HomemadeZinc Oxide Rectifier Diode.

Homemade Zinc Oxide Rectifier Diode.

By Nyle Steiner K7NS December 2012.

Zinc Oxide and Lead compared to Germanium Diode.

AC is applied to the device. The vertical center line represents zero voltage and the horizontal center line represents zero current.

There are some who might wonder why I would bother to make a diode when it is easy enough to purchase a good germanium diode. Simple answer: The homemade diode is more fun.

This diode is a much different animal from the zinc negative resistance diode that I have described in other articles and it can work well as a radio detector with performance close to that of a germanium diode (1N34) when using a metallic lead contact. The zinc negative resistance diode on the other hand, is great for making oscillators and transmitters but it does not work especially well as a radio detector.

This zinc oxide diode produces the best diode rectifier curve that I have ever obtained thus far from a home cooked device but it can only withstand about 3 volts in the reverse direction.

A more robust and easy to adjust diode is formed when in contact with a piece of pencil graphite but the forward voltage drop is a bit higher - more like that of a silicon diode (1N4148).
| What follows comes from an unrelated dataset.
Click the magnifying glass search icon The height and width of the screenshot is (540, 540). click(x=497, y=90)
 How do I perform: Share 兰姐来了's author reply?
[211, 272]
The reverse voltage is still limited however to about 3 volts.

In my past experimentation of making zinc negative resistance devices, I have always heated galvanized sheet metal to the point where it flares up with bright white flames. This resulted in dark spots that were negative resistance areas surrounded with a lot of white zinc oxide that displayed no electrical conductivity whatsoever.

In this case however, a large blob of zinc is heated red hot but not hot enough to burst into flames. After cooling, this seems to form a thin layer of N type zinc oxide.
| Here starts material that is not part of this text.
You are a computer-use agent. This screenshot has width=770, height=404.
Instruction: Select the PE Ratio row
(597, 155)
A zinc - copper coated penny can work well for a source of zinc. File the edge of the penny about 1/4 the way around and then drill a hole near the opposite edge. Hold the penny by placing a piece of heavy steel wire through the hole and heat with a propane torch until the penny deforms. The zinc can now be dropped as a blob through the filed opening on the bottom edge of the penny onto a piece of stainless steel shim or thin copper sheet. Heat the shim and zinc over a propane flame until the zinc melts and the shim and zinc are just barely red hot. Keep the flame under the shim so that the molten zinc will have open exposure to air and oxygen. Spread the molten zinc blob around into a flat blob using a nail or piece of wire. Now let the blob sit and continue heating this way for about 30 seconds but be careful not to let the zinc burst into a white flame. The molten zinc blob will form a thin darker looking wrinkly film. After cooling, the zinc will be ready to use and will have a coating of zinc oxide that is suitable for use as a diode.
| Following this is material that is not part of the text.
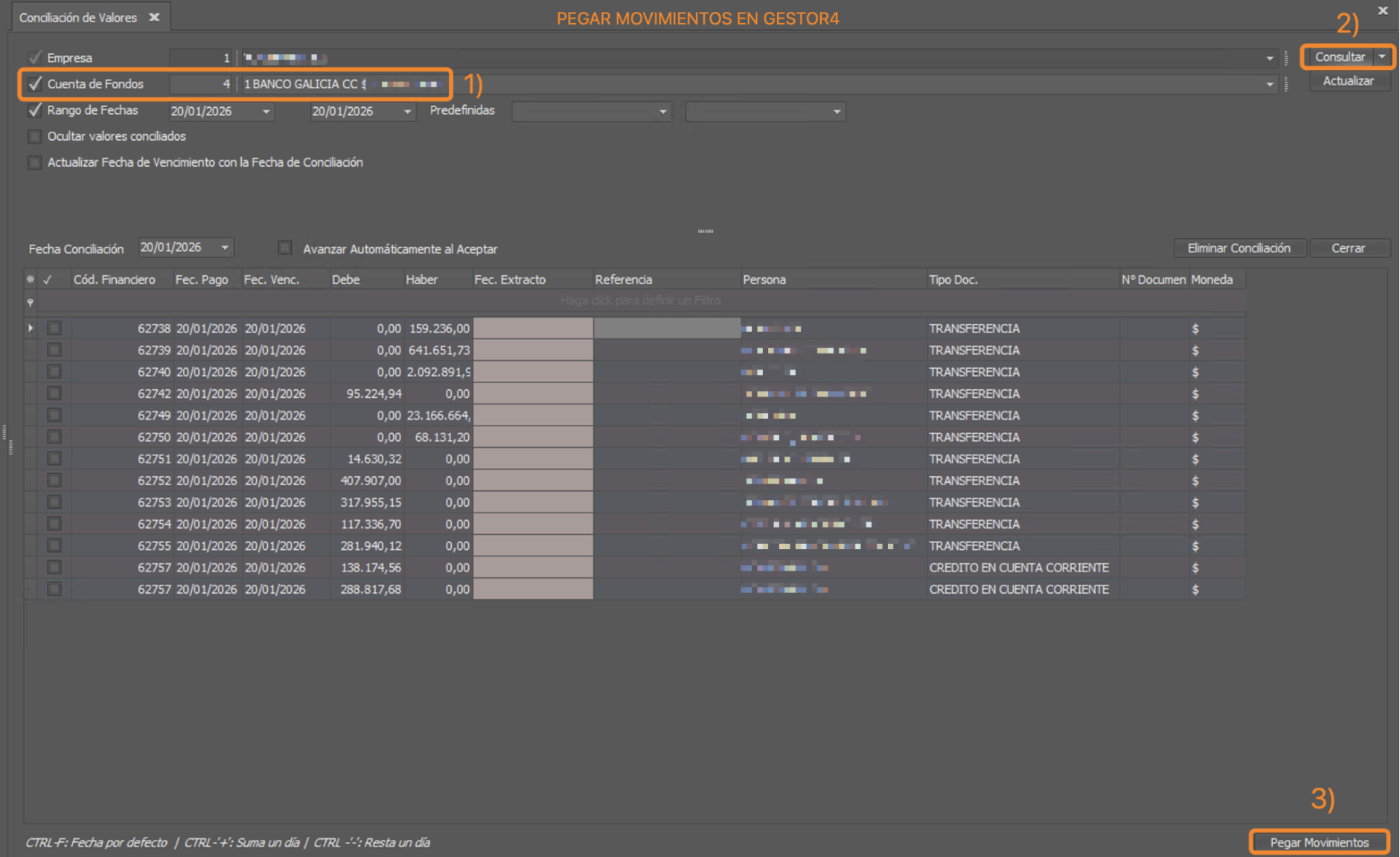Click the Pegar Movimientos button
The width and height of the screenshot is (1400, 857).
(x=1319, y=842)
The zinc negative resistance diode is a different device and is made using a different process where the zinc is purposely heated hot enough to flame up and form what I think is zinc ferrite by burning in the presence of both iron and oxygen. It is great for making oscillators and radio transmitters.

See references :

Original zinc negative resistance oscillator.

Zinc negative resistance 80 meter CW transmitter.

Zinc negative resistance 40 meter CW transmitter.

Zinc Oxide and Pencil Graphite Compared To Silicon Diode.

The zinc oxide - pencil graphite diode has a larger forward voltage drop than the zinc oxide - lead diode and displays a curve that is more similar to a silicon diode diode curve on the right. It can work well as a crystal set detector into a high impedance set of headphones if the signal level is high. With smaller signal levels, the diode works best by adding some forward bias of a few tenths of a volt in series.